Extracted information:
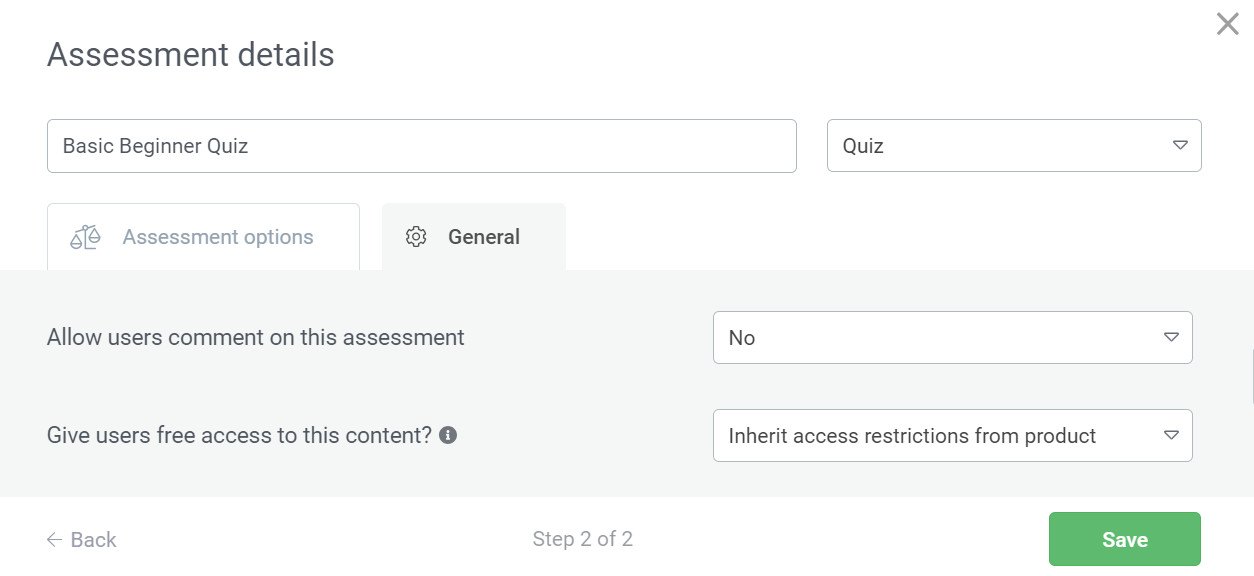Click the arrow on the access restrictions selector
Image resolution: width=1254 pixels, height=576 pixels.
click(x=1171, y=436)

...

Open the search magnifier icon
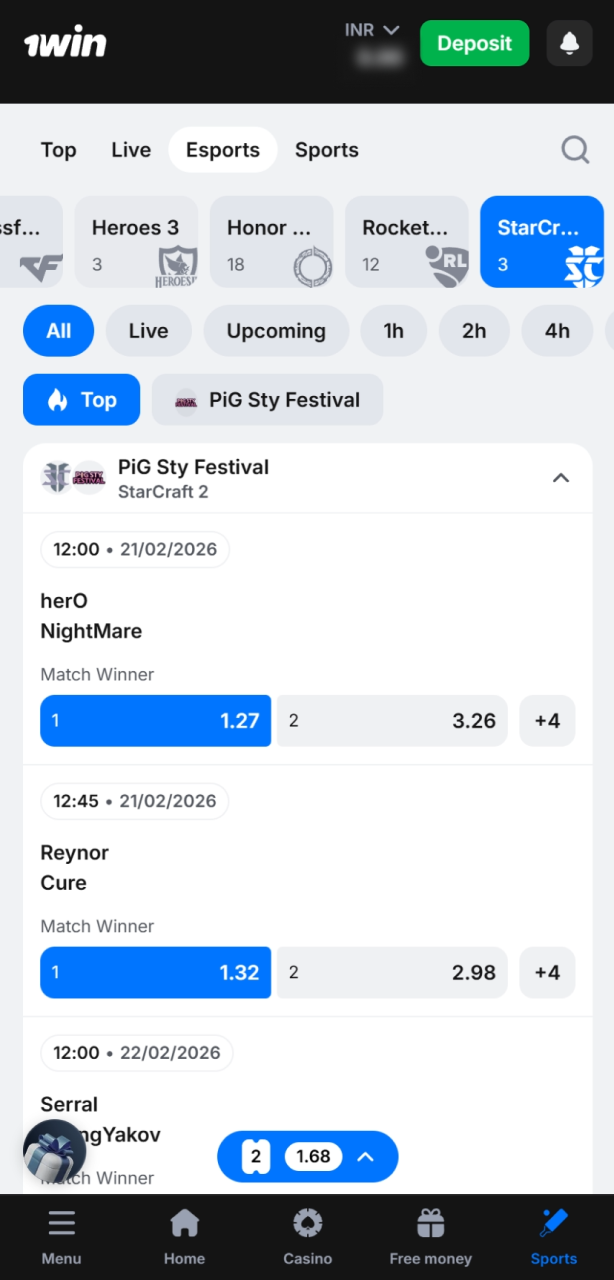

* * *

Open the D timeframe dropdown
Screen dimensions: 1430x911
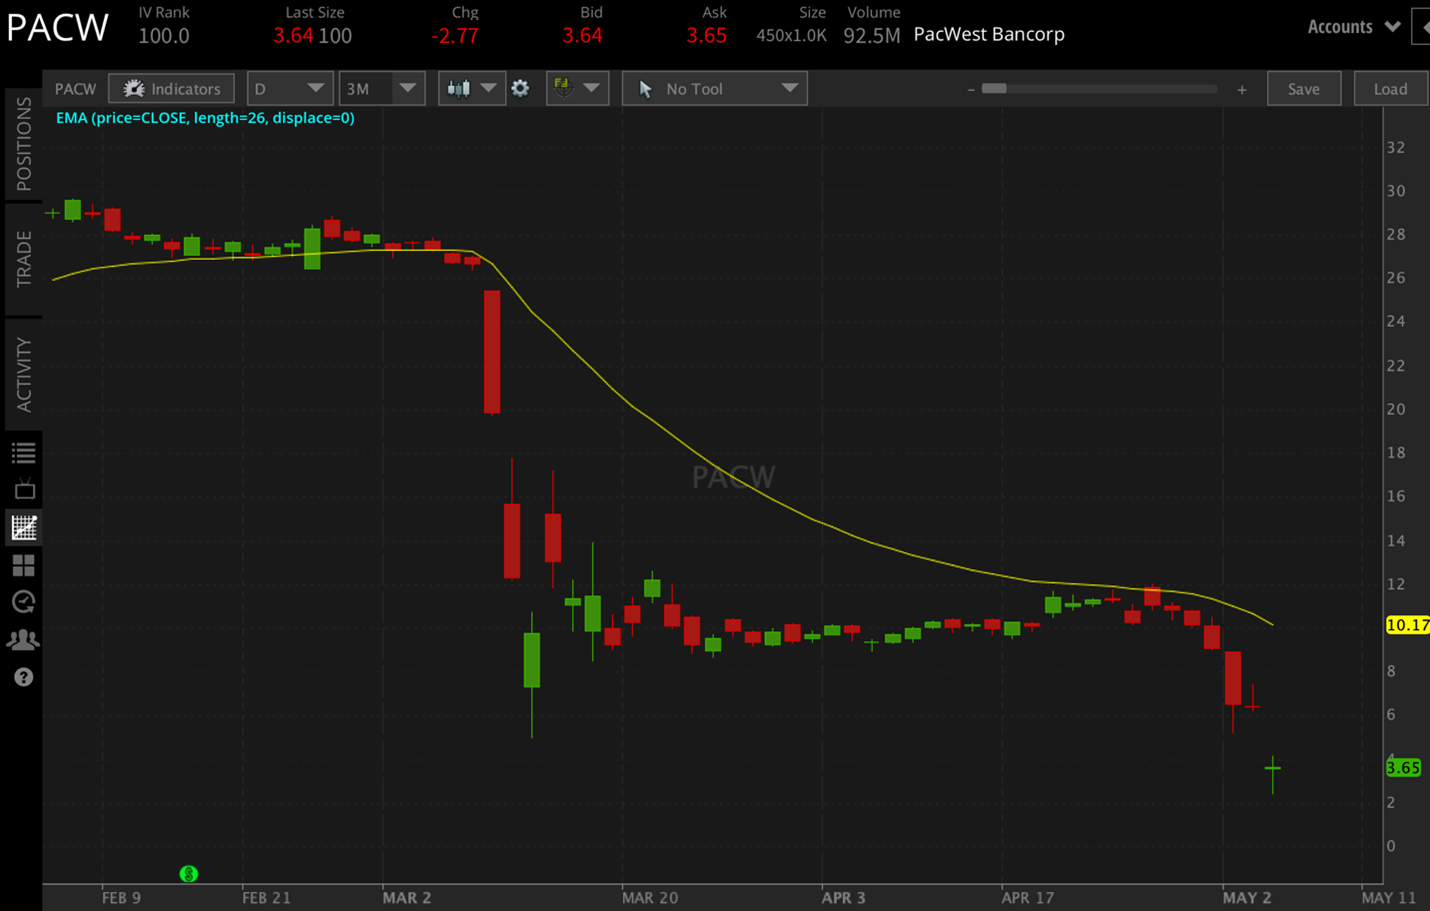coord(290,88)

Directions:
Pick each line holding the word "Open" out of the data and copy it.

Result:
Open the search magnifier icon
Open the D timeframe dropdown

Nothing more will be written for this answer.